- **Поставленная задача**:
Продолжите приведенный ниже текст о Сезанне и Золя, начав сразу после его последней фразы.

Итак, Эмиль без устали строчил пером по бумаге, зарабатывая деньги; он слишком хорошо знал, что такое сидеть без гроша, поэтому старался изо всех сил, чтобы прибыли его не скудели. Вскоре он возьмётся защищать в прессе своих друзей-художников — по его статьям сразу же станет понятно, что в живописи он разбирается довольно плохо, впрочем, как и в науке, но это не помешает ему использовать для фабулы некоторых своих романов ту или иную научную теорию. Результат не всегда будет удачным, но Золя это никогда не будет останавливать, он уже почувствовал свою силу, новую силу. Она заключалась в осознании того, что идеализм больше не в моде, что столь любимому романтиками «Злу века»[79] и бейлистским[80] грёзам наполеоновской эпохи нет больше места в этом мире фабрик, железных дорог и оголтелых спекуляций. Правда, нотки идеализма всё же будут слышны в его памфлетах. Если ты не можешь быть героем, постарайся хотя бы быть справедливым. Да, юность закончилась. Главное теперь — не предать её идеалов. «Братья, — напишет он в обращении к Сезанну и Байлю, которым начинается его роман «Исповедь Клода», — помните ли вы те дни, когда жизнь казалась нам мечтой?.. Помните ли вы те тёплые провансальские вечера, когда с первыми звёздами, зажигающимися на небе, мы выходили в поле и садились на пашню, ещё дымящуюся, отдающую накопленный за день солнечный жар? […] Когда я начинаю сравнивать то, что есть, с тем, чего уж больше нет, у меня всё нутро переворачивается. Чего же больше нет? Нет Прованса, нет вас, нет моих тогдашних слёз и смеха. Чего ещё больше нет? Моих надежд и мечтаний, моей юношеской неискушённости и благородства. А что есть сейчас? Увы и ах! Париж с его грязью…»[81]
Но для Сезанна Прованс был тем, что ещё есть. В сентябре 1865 года он возвращается в Экс. Его друзья сочли, что он сильно изменился. Бывший дикарь пообтесался. Он, кого всегда утомляли разговоры, стал демонстрировать чудеса красноречия. Живописал Париж, героическую борьбу в попытке найти собственный путь в искусстве, суматошную столичную жизнь, царящий там кавардак — всю эту мешанину из анархии в экономике и тирании в политике, какую представлял собой режим Баденге. Но главным образом он говорил о живописи. Мысли его оформились. Он понял, что нельзя писать картины, руководствуясь только интуицией, что «темперамент» всего лишь одна из граней творчества, что любой большой художник постоянно развивает теоретические основы своего искусства, ибо никто лучше его не может этого сделать. При этом, в отличие от выхолощенных критиков и профессиональных теоретиков, он всё время движется вперёд, прокладывая путь другим.

- **Исходные данные**:
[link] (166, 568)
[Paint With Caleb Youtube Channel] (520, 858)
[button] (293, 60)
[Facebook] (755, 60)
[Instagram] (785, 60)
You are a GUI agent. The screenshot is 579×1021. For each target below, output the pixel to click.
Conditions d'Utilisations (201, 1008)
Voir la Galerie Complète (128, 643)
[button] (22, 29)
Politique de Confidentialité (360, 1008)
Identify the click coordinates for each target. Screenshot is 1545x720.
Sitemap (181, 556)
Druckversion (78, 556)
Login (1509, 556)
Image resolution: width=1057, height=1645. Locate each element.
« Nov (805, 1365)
--
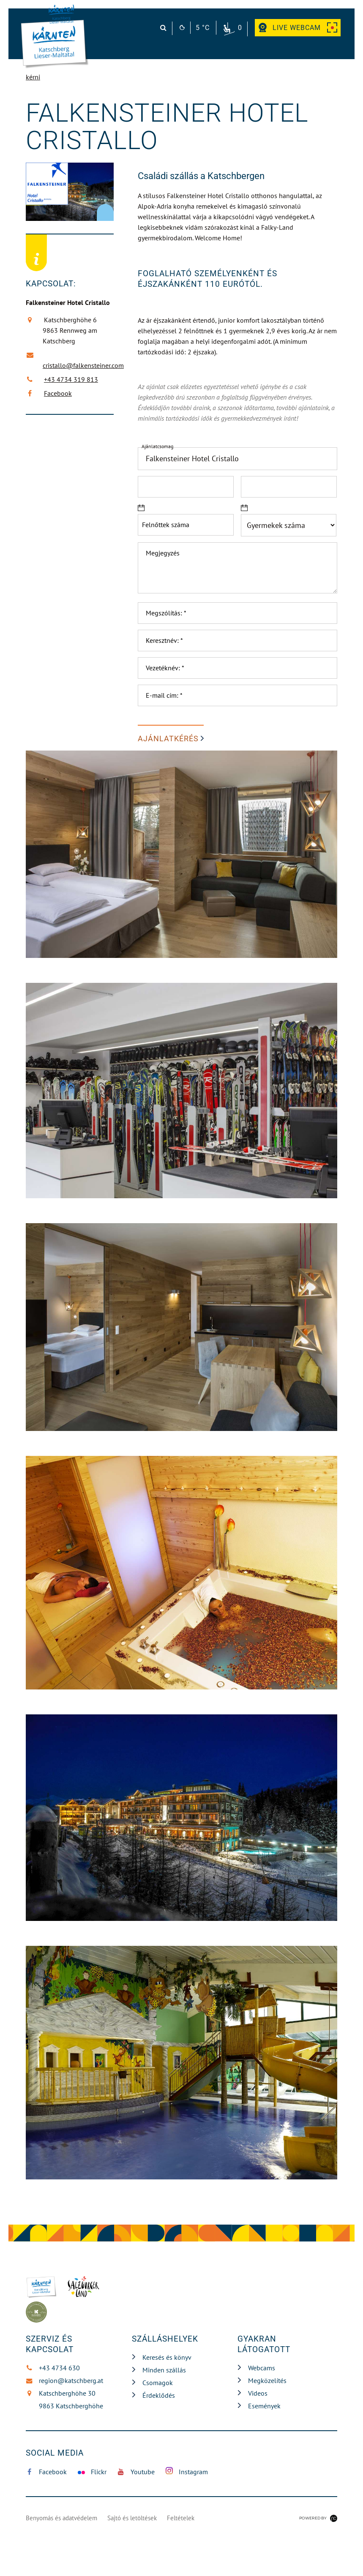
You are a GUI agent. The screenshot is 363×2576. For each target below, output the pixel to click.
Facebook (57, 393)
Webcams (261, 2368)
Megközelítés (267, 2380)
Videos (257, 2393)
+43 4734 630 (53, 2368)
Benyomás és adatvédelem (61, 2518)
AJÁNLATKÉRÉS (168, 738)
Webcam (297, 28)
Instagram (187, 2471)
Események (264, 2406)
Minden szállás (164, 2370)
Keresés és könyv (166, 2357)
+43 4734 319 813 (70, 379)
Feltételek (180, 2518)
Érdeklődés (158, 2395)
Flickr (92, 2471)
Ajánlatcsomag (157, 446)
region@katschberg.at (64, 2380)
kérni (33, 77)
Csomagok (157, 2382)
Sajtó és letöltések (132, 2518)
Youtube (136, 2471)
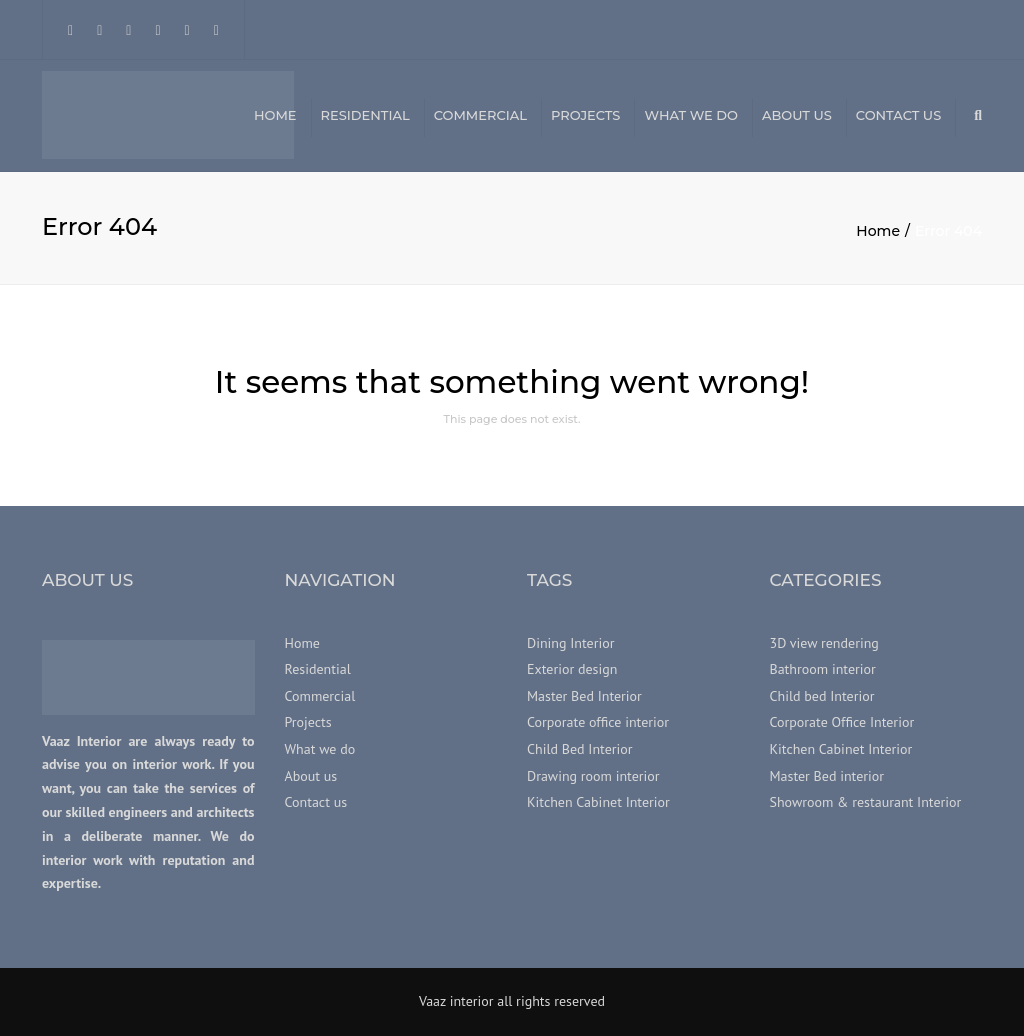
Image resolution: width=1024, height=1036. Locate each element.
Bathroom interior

- **Ответ на задание**:
По возвращении в Экс Сезанн лихорадочно пишет портрет за портретом, словно задавшись целью проникнуть в тайны физиогномики. Среди них был и портрет Валабрега (юноша со склонённой головой — это именно он), который любезно согласился на столь неблагодарное занятие — в течение долгих часов позировать человеку, подверженному резким перепадам настроения. Идеальную модель Сезанн нашёл в лице своего дяди Доминика, брата матери. Этот спокойный и терпеливый человек обладал не слишком видной и не слишком выразительной внешностью, но Поля это нимало не смущало. Ему удастся передать естественность и жизненную силу этого персонажа, которого он будет изображать в самых разных головных уборах и одеждах вплоть до костюма испанского монаха. Черная борода, черные глаза, словно застывшее лицо, но какая чувствуется сила, какое обаяние у изображённого на полотне человека! Поль работает шпателем, чтобы подчеркнуть грубую лепку дядюшкиного лица, добиться нужного оттенка кожи. Создавая серию портретов Доминика Обера и меняя время от времени какие-то детали, Сезанн старательно придерживается выведенного им принципа: по его мнению, в картине главное не модель или мотив с их собственной сущностью и индивидуальностью, а сама картина. Он работает в грубой, абсолютно «модернистской» манере, хотя в этих его портретах чувствуется явное влияние мэтров испанской школы. Но как бы то ни было, кажется очевидным, что именно в этот период своего короткого пребывания в Эксе с сентября 1865-го по февраль 1866 года Сезанн наконец-то нащупал собственный путь в живописи, научившись сочетать свой буйный темперамент со своими же представлениями о форме.